Work instruction –
The expected answer is the data below, retyped exactly.

□ □ □

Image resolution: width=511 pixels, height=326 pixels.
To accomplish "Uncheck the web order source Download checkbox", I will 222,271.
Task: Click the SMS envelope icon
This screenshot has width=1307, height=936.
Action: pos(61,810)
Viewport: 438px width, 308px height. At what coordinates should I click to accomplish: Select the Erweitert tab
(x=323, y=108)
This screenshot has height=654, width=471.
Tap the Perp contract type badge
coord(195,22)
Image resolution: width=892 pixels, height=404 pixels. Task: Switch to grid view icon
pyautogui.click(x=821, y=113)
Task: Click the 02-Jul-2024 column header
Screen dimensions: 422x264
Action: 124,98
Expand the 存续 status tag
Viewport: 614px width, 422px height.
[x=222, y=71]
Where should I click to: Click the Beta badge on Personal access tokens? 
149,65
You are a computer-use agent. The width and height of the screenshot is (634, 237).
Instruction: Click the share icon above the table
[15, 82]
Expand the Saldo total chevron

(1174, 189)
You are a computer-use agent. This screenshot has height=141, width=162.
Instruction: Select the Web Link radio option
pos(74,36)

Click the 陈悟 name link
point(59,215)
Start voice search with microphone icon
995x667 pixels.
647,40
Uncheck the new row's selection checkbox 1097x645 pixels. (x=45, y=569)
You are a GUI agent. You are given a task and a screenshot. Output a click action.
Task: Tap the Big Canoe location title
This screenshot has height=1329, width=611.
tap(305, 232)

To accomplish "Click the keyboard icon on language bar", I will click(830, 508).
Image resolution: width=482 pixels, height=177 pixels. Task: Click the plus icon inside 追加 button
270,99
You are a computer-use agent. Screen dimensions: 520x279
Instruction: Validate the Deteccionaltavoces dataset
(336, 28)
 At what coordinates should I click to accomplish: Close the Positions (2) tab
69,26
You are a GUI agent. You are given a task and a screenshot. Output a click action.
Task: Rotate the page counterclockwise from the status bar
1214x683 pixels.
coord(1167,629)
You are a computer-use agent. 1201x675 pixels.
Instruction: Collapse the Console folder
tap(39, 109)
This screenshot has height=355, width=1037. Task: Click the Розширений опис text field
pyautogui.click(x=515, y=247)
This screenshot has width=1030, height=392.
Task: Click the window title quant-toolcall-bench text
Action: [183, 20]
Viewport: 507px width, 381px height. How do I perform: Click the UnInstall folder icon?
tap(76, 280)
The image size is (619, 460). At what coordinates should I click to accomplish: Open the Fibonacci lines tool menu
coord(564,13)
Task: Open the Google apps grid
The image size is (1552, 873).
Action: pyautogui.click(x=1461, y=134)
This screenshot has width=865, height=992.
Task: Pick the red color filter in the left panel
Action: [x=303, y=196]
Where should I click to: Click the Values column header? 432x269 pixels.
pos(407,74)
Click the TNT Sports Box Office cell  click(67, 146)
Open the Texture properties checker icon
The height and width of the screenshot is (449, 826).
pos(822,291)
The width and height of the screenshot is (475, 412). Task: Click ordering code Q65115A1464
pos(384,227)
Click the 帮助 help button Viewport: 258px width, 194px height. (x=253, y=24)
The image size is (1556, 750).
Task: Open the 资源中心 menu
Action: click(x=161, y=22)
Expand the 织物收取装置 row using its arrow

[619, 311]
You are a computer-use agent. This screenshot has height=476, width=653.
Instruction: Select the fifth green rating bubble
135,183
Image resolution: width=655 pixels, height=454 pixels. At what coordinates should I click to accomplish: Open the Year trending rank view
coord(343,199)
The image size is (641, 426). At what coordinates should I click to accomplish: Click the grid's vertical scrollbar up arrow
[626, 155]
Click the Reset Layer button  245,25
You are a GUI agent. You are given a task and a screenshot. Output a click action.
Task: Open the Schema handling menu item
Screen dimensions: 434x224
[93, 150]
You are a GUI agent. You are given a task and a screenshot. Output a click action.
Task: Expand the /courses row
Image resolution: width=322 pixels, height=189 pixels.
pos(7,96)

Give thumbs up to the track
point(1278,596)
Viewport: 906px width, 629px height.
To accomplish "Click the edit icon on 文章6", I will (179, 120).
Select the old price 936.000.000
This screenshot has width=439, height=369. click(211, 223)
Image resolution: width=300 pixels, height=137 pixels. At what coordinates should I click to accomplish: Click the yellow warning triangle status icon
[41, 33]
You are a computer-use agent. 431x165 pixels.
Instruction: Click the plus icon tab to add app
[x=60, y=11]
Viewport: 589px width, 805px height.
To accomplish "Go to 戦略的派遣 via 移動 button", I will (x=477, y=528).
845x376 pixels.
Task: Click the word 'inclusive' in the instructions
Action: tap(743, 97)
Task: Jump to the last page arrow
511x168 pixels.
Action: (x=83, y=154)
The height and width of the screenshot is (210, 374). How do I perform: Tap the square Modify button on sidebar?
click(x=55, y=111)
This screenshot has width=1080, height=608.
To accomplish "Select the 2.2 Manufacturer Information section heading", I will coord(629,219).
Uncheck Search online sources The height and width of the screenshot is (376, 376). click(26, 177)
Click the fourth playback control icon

□ □ □

Problem solution –
Image resolution: width=511 pixels, height=326 pixels.
To accomplish "Uncheck the web order source Download checkbox", I will 222,271.
Task: Click the SMS envelope icon
This screenshot has width=1307, height=936.
Action: pos(61,810)
Viewport: 438px width, 308px height. At what coordinates should I click to accomplish: Select the Erweitert tab
(x=323, y=108)
This screenshot has height=654, width=471.
Tap the Perp contract type badge
coord(195,22)
Image resolution: width=892 pixels, height=404 pixels. Task: Switch to grid view icon
pyautogui.click(x=821, y=113)
Task: Click the 02-Jul-2024 column header
Screen dimensions: 422x264
Action: 124,98
Expand the 存续 status tag
Viewport: 614px width, 422px height.
[x=222, y=71]
Where should I click to: Click the Beta badge on Personal access tokens? 
149,65
You are a computer-use agent. The width and height of the screenshot is (634, 237).
Instruction: Click the share icon above the table
[15, 82]
Expand the Saldo total chevron

(1174, 189)
You are a computer-use agent. This screenshot has height=141, width=162.
Instruction: Select the Web Link radio option
pos(74,36)

Click the 陈悟 name link
point(59,215)
Start voice search with microphone icon
995x667 pixels.
647,40
Uncheck the new row's selection checkbox 1097x645 pixels. (x=45, y=569)
You are a GUI agent. You are given a task and a screenshot. Output a click action.
Task: Tap the Big Canoe location title
This screenshot has height=1329, width=611.
tap(305, 232)

To accomplish "Click the keyboard icon on language bar", I will click(830, 508).
Image resolution: width=482 pixels, height=177 pixels. Task: Click the plus icon inside 追加 button
270,99
You are a computer-use agent. Screen dimensions: 520x279
Instruction: Validate the Deteccionaltavoces dataset
(336, 28)
 At what coordinates should I click to accomplish: Close the Positions (2) tab
69,26
You are a GUI agent. You are given a task and a screenshot. Output a click action.
Task: Rotate the page counterclockwise from the status bar
1214x683 pixels.
coord(1167,629)
You are a computer-use agent. 1201x675 pixels.
Instruction: Collapse the Console folder
tap(39, 109)
This screenshot has height=355, width=1037. Task: Click the Розширений опис text field
pyautogui.click(x=515, y=247)
This screenshot has width=1030, height=392.
Task: Click the window title quant-toolcall-bench text
Action: [183, 20]
Viewport: 507px width, 381px height. How do I perform: Click the UnInstall folder icon?
tap(76, 280)
The image size is (619, 460). At what coordinates should I click to accomplish: Open the Fibonacci lines tool menu
coord(564,13)
Task: Open the Google apps grid
The image size is (1552, 873).
Action: pyautogui.click(x=1461, y=134)
This screenshot has width=865, height=992.
Task: Pick the red color filter in the left panel
Action: [x=303, y=196]
Where should I click to: Click the Values column header? 432x269 pixels.
pos(407,74)
Click the TNT Sports Box Office cell  click(67, 146)
Open the Texture properties checker icon
The height and width of the screenshot is (449, 826).
pos(822,291)
The width and height of the screenshot is (475, 412). Task: Click ordering code Q65115A1464
pos(384,227)
Click the 帮助 help button Viewport: 258px width, 194px height. (x=253, y=24)
The image size is (1556, 750).
Task: Open the 资源中心 menu
Action: click(x=161, y=22)
Expand the 织物收取装置 row using its arrow

[619, 311]
You are a computer-use agent. This screenshot has height=476, width=653.
Instruction: Select the fifth green rating bubble
135,183
Image resolution: width=655 pixels, height=454 pixels. At what coordinates should I click to accomplish: Open the Year trending rank view
coord(343,199)
The image size is (641, 426). At what coordinates should I click to accomplish: Click the grid's vertical scrollbar up arrow
[626, 155]
Click the Reset Layer button  245,25
You are a GUI agent. You are given a task and a screenshot. Output a click action.
Task: Open the Schema handling menu item
Screen dimensions: 434x224
[93, 150]
You are a GUI agent. You are given a task and a screenshot. Output a click action.
Task: Expand the /courses row
Image resolution: width=322 pixels, height=189 pixels.
pos(7,96)

Give thumbs up to the track
point(1278,596)
Viewport: 906px width, 629px height.
To accomplish "Click the edit icon on 文章6", I will (179, 120).
Select the old price 936.000.000
This screenshot has width=439, height=369. click(211, 223)
Image resolution: width=300 pixels, height=137 pixels. At what coordinates should I click to accomplish: Click the yellow warning triangle status icon
[41, 33]
You are a computer-use agent. 431x165 pixels.
Instruction: Click the plus icon tab to add app
[x=60, y=11]
Viewport: 589px width, 805px height.
To accomplish "Go to 戦略的派遣 via 移動 button", I will (x=477, y=528).
845x376 pixels.
Task: Click the word 'inclusive' in the instructions
Action: tap(743, 97)
Task: Jump to the last page arrow
511x168 pixels.
Action: (x=83, y=154)
The height and width of the screenshot is (210, 374). How do I perform: Tap the square Modify button on sidebar?
click(x=55, y=111)
This screenshot has width=1080, height=608.
To accomplish "Select the 2.2 Manufacturer Information section heading", I will coord(629,219).
Uncheck Search online sources The height and width of the screenshot is (376, 376). click(26, 177)
Click the fourth playback control icon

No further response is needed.